Travelling at Home


Home approaches.

My seat by the window allows me the rare opportunity of spotting something new on my daily commute in a suburban train. I see a rainbow at the brink of dissolution. I smile at my co-passengers; there is always the smallest of possibilities that they might want to witness this treat.

They are looking at their phone. A middle aged woman in a very tight dress sitting in front of me is scrolling away with some sort of vengeance. Rainbows must pale in comparison with life updates from acquaintances.

Suburban trains, by virtue of being able to go over ground unlike the tube, seem to be the perfect place for conversations about heartache and domesticity. Behind me, a girl is telling someone on the phone about her break up last weekend. Beside me, a couple in their late forties are discussing the replacement of their shower head. As majority of the train’s populace are trying to respect The Tacit Rule Of Being Quiet In A Crowded Train, these rule breakers amplify the atmosphere with mediocrity.
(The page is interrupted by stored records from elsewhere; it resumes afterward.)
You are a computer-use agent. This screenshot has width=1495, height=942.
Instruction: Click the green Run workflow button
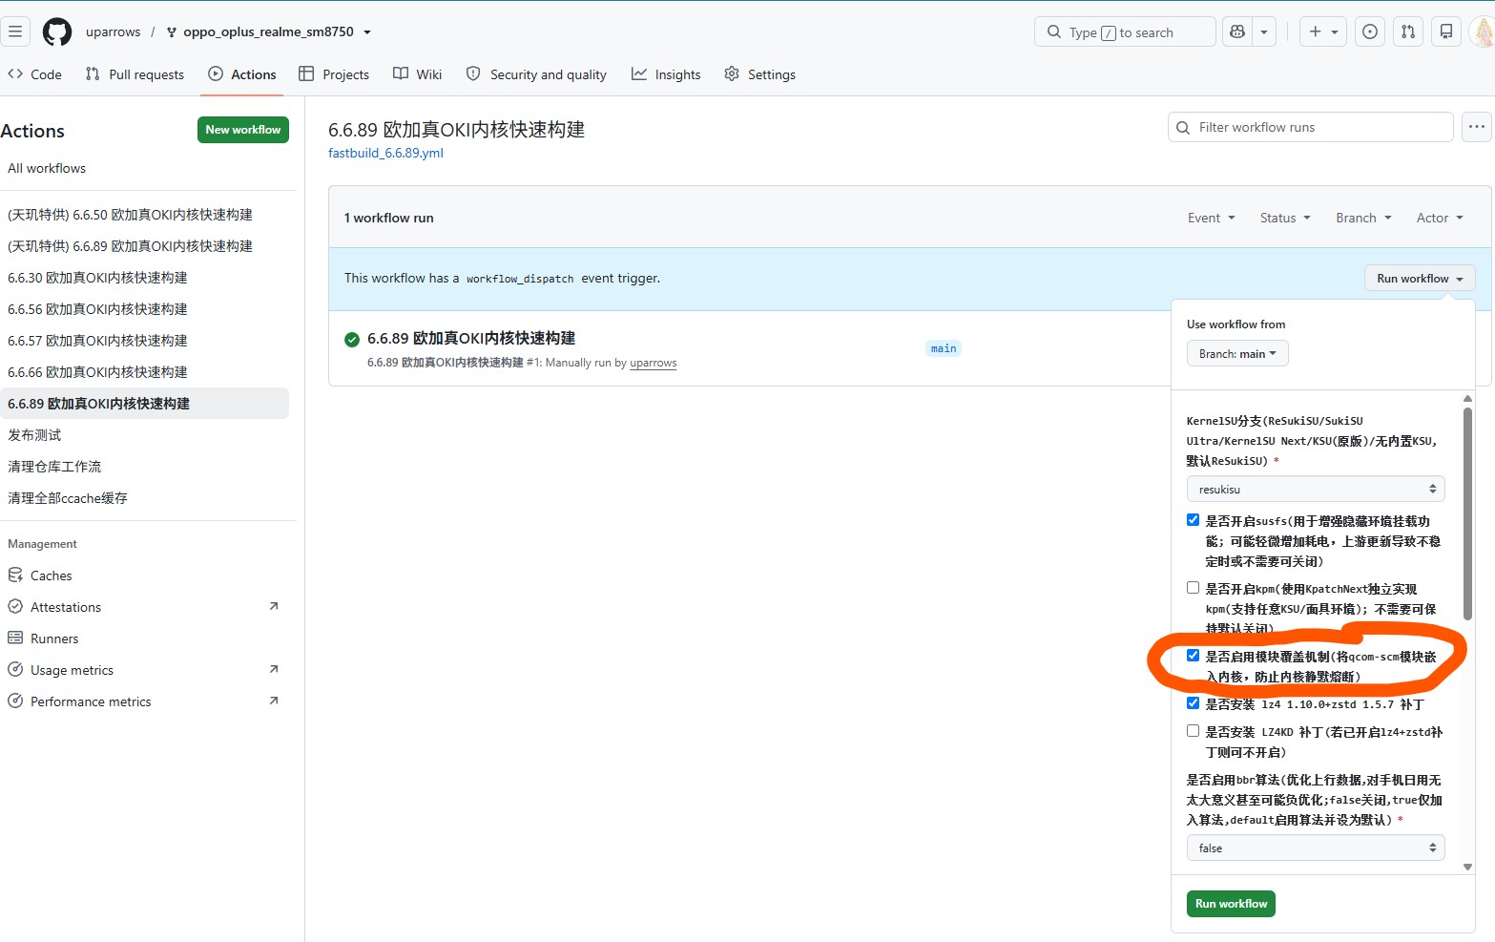1231,904
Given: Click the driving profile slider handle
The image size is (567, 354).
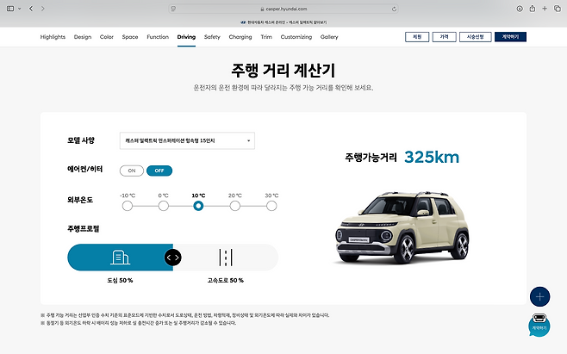Looking at the screenshot, I should (x=173, y=257).
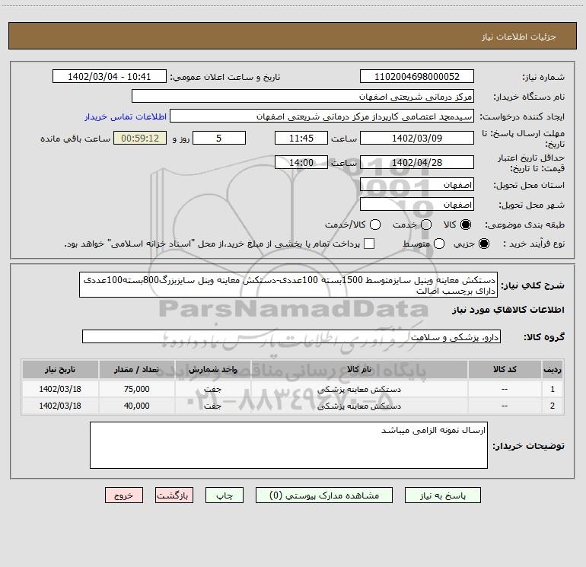The width and height of the screenshot is (586, 567).
Task: Click the گروه کالا field
Action: (x=291, y=336)
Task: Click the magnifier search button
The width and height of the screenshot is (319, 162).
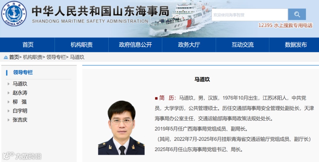Action: (x=297, y=14)
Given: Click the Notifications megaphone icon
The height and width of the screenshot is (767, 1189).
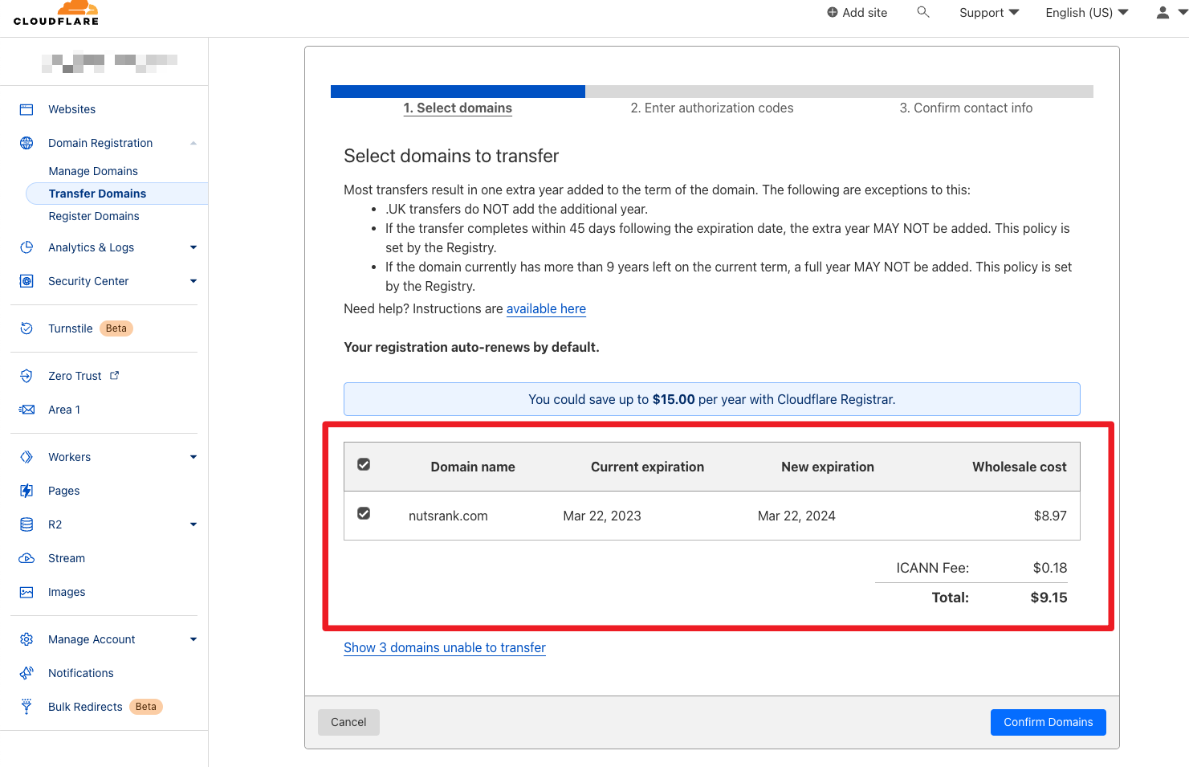Looking at the screenshot, I should click(x=26, y=673).
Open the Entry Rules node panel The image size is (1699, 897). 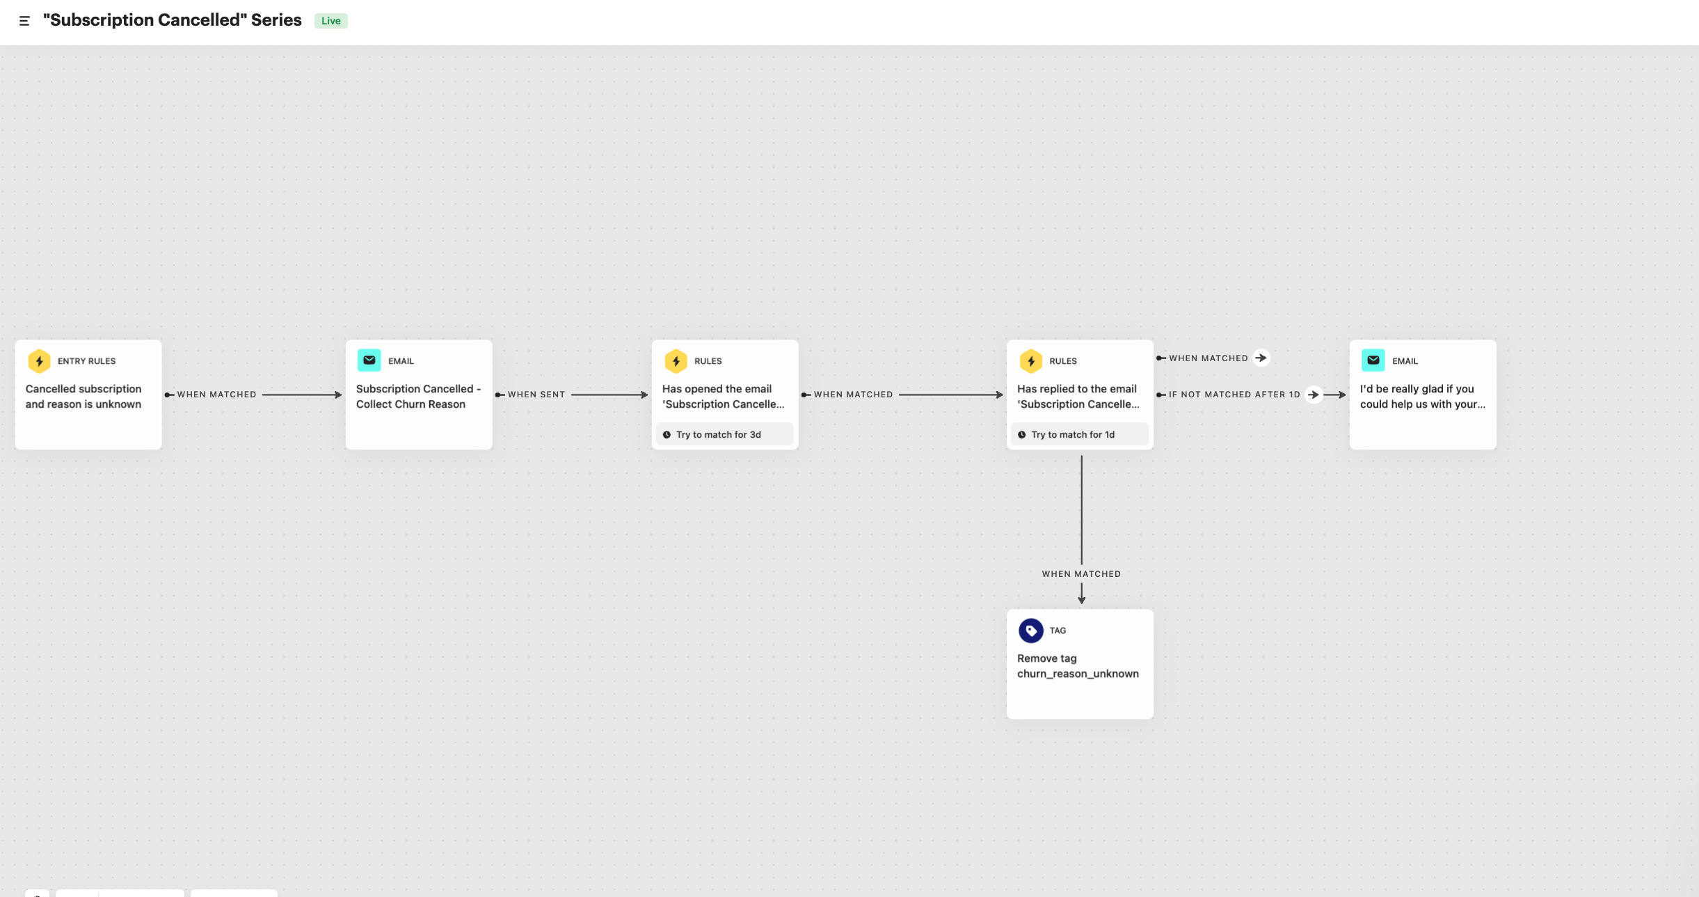tap(88, 393)
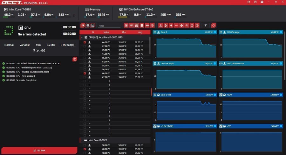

The train passes those familiar landmarks – the moss covered tunnel, the graffiti on the wall, the poppies by the tracks. It stops at my station. It’s a Friday evening and people are in a rush to go home. A group of people flock to the door and walk out.

I am still here, sitting by the window in a suburban train, leaving home behind.

A curiosity for what lies at the end of this train route overwhelms me and so I decide to go to the end of the route. I don’t know what I am going to find there or if I’m going to find anything at all. I give my heavy laptop bag a thought, but then I tell myself it is no different to the backpacks I take when I go hiking or traveling.

The train is almost empty. The rule breakers have left. All I can hear is the sound of the train on the tracks, as it passes suburb after suburb, each name more foreign than the other – Clock House, Elmer’s End, Eden Park. I feel like I have solved a big mystery from my daily life – this is where they all rush to every day after work – running on the escalators, trampling the feet of little old grandmas, presenting lost French teenagers who are in the way with dirty looks.

The last stop and my destination, is called ‘Hayes’. The next train in the other direction is in an hour. I walk outside. I discover a small park. Two boys are playing on the swing. Their friends are hiding behind the bush waiting to spring up on them and give them a fright. They gesture me to be quiet as I walk past.

I walk around this suburban haven for a bit, then I go and buy myself groceries for the weekend and start my journey back home.

I love taking suburban trains when I travel. After some culture hopping and sight-gaping, there is something quite humbling about being able to see that past all the high impact tourist spots, the cultural history and natural beauty of places, most people, after assisting in helping the society function or learning how they can contribute in the future, just want to get back to the homes they have worked hard to create for themselves.

Home approaches, again. There are times, when you don’t have to go very far to travel.